Set worldwide of British intelligence, A Bird in Winter ticks all the right boxes for edge-of-your-squishy-sofa Sunday night fodder. Feisty female hero for Nicola Walker to play? You bet. Epic surroundings that takes in remote Scottish islands, Norwegian fjords and Icelandic “volcanic lavender”? Oh yes. There is even a subplot about female relationship that crackles with possible sexual stress.

Three pages into Doughty’s tenth book, a bombshell from Heather Kneale’s manager Kieron in a department conference sets our lead character’s alarm bells clanging and she is off, starting an escape she has actually pre-planned for factors Doughty will spend the book explaining.

“I have the sensation that I have just dived into a river on a hot day. It’s shocking but refreshing, and as long as I keep swimming, I’ll be fine,” Doughty composes, as Heather emerges from her Birmingham-based workplace building. By swimming, Heather indicates running, or taking practically every form of transportation she can, to put sufficient range in between her and her previous office, a secret branch of “the Service” developed to capture unclean spies, till she feels safe from whoever is on her tail.

Because Heather understands somebody seeks her. But who? “They already know you’re not going to London,” Kieron informs her, his voice an undesirable shock on her burner phone, just hours into her escape. “He didn’t say we, he said they,” she worries.

Doughty’s writing is fluid and tense, every page humming with impending risk. She composes with remarkable uniqueness. We are within Heather’s head and seeing what she sees, whether she is retrospectively regreting her ineptitude at hiding (“like a child who ducks behind a slender tree trunk and convinces herself that as long as she turns to face the trunk and keeps both hands over her eyes then because she can’t see anyone, that means she can’t be found”) or shivering and wet under some trees, her pre-owned bomber coat “like one of those soft holes sponges you use to mop the kitchen counter”.

But the exactitude of the information did, sometimes, make me wish to toss up my hands and shout, “It’s me! The exhausted reader! I’m the one trailing your every step north as you flee from British jurisdiction”.

That small gripe aside, Doughty’s ability in stringing out a tense, well-plotted story had me checking out late into the night to discover what took place, even if her option of very first individual storyteller implied I might presume Heather made it through, the hunted outmaneuvering the hunter.

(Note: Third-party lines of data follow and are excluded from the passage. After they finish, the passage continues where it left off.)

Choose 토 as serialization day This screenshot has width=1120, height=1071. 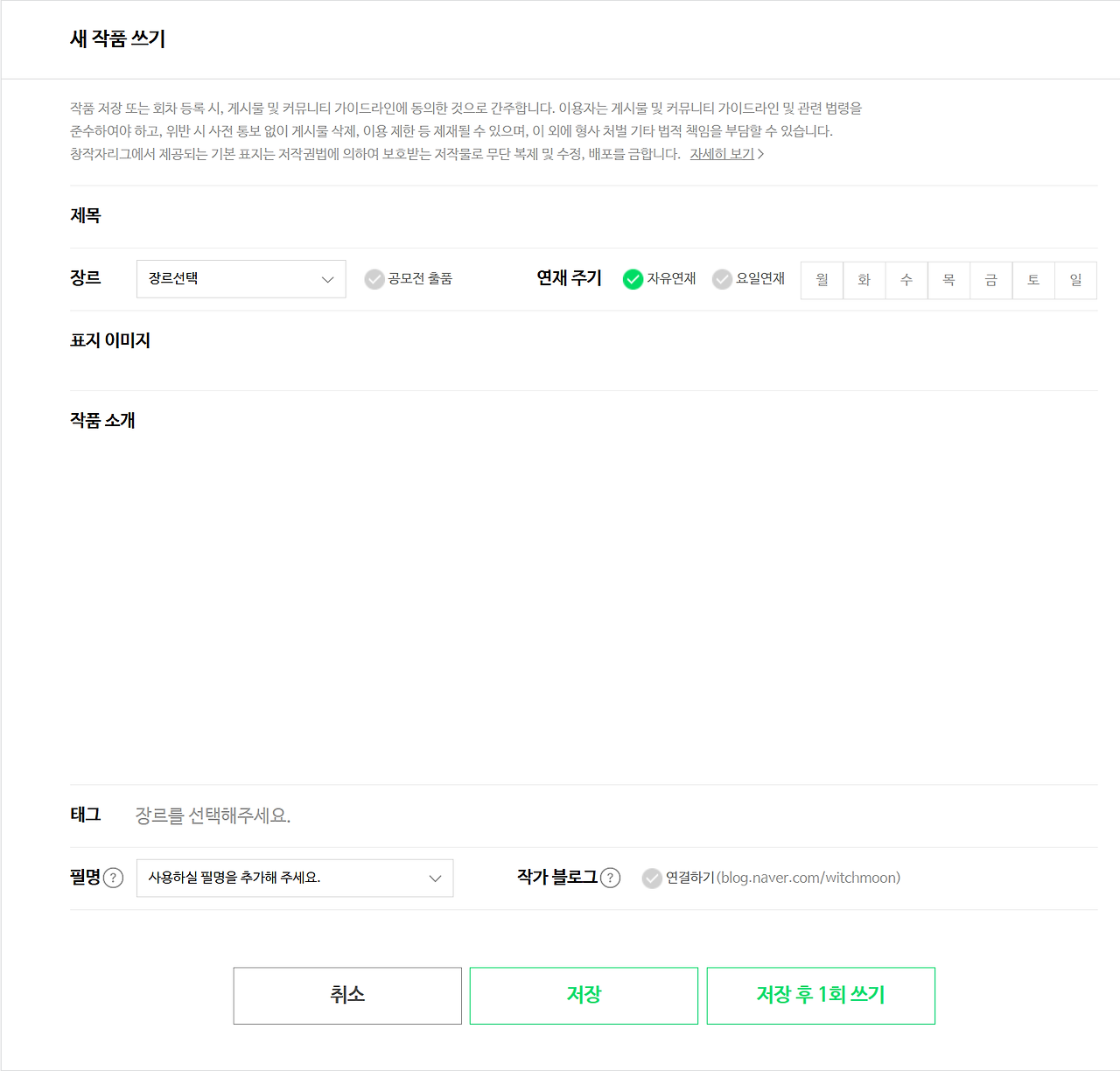(x=1033, y=280)
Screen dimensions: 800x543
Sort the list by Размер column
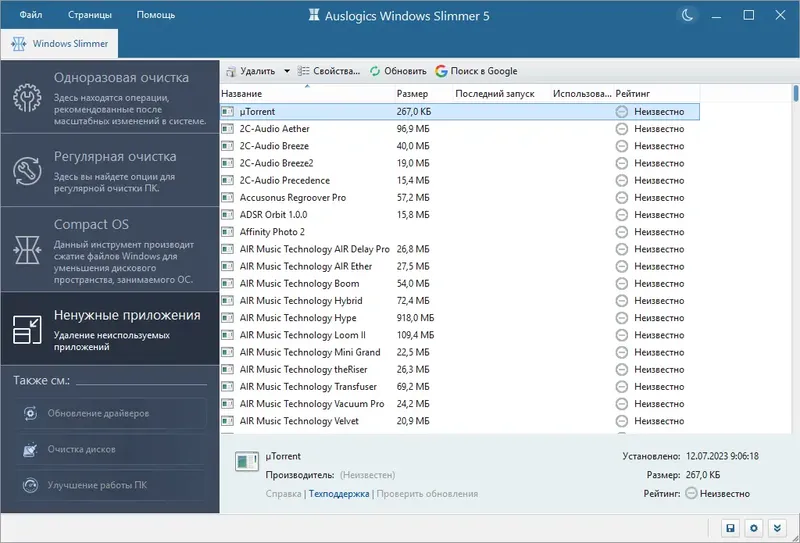coord(412,93)
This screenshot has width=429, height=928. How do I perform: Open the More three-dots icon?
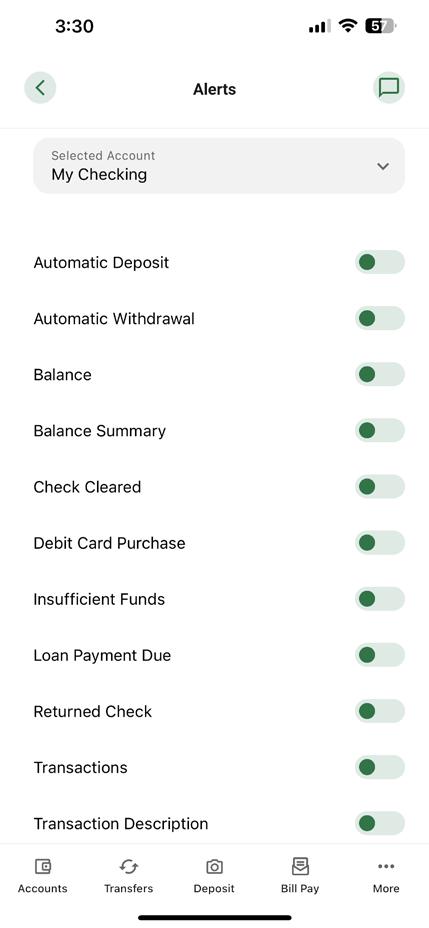tap(386, 867)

Half-method through she insinuates a “funny you should ask” when explaining how she concerned sign up with the army after university – there is enjoyable to be had questioning who this “you” she deals with here is.

Amid the drama and the surroundings, Doughty wishes to advise us that like Heather, we might all make with keeping in mind that life can go awry when we least anticipate it. As she composes: “When the unexpected happens, then afterwards, you always know it can happen. There is no unknowing that fact.” Sink into that couch and buckle in for the trip.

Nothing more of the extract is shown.